The basic rules are:

  1. If one of the two cells is empty, then the join at that cell “fails”, and the result is another “empty” cell.

  2. If both of the input cells contain values, then the result of the join is the concatenation of the two input cell’s attributes.

So, join ( A, B ) looks like this:

[code]
J I -->
\
J \ 00 01 02
| ±--------±--------±--------+
| 00 | (A1,B1) | | |
v ±--------±--------±--------+
01 | | (A5,B5) | |
±--------±--------±--------+
02 | | | (A9,B5) |
±--------±--------±--------+
[\code]

It doesn’t matter how many dimensions are involved. Them’s the rules!
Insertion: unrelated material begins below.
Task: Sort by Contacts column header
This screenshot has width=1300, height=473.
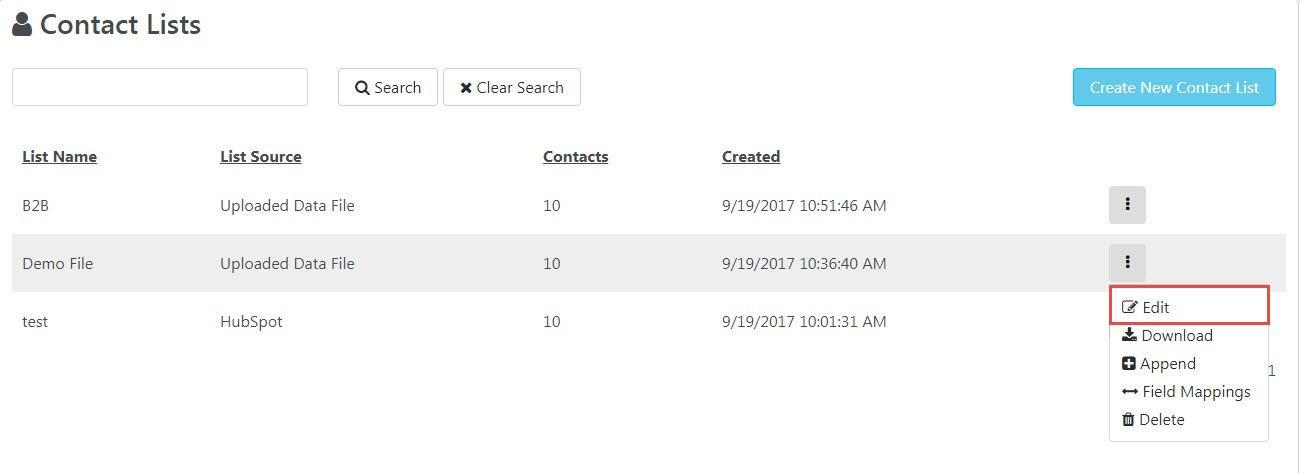Action: [x=575, y=156]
So, if there’s data in some cells in ‘A’ for which there is no corresponding cell in ‘B’, the join won’t return anything for the “disjoint” cells. So if we have:

  A   I -->                  B  I -->
    \                         \
 J   \  00   01   02       J   \  00   01   02   03 
 |    +--------------+     |    +----+----+----+----+
 | 00 | A1 |    |    |     | 00 | B1 | B2 |    | Bl |
 v    +--------------+     v    +----+----+----+----+
   01 | A4 | A5 |    |       01 |    | B5 | B6 | Bm |
      +--------------+          +----+----+----+----+
   02 |    | A8 | A9 |       02 |    |    | B9 | Bn |
      +--------------+          +----+----+----+----+

join ( A, B ) will produce the same result as the join( A, B ) shown above. The cells with the “Bl”, “Bm” and Bn" have no matching cell in “A” so they drop out in the join.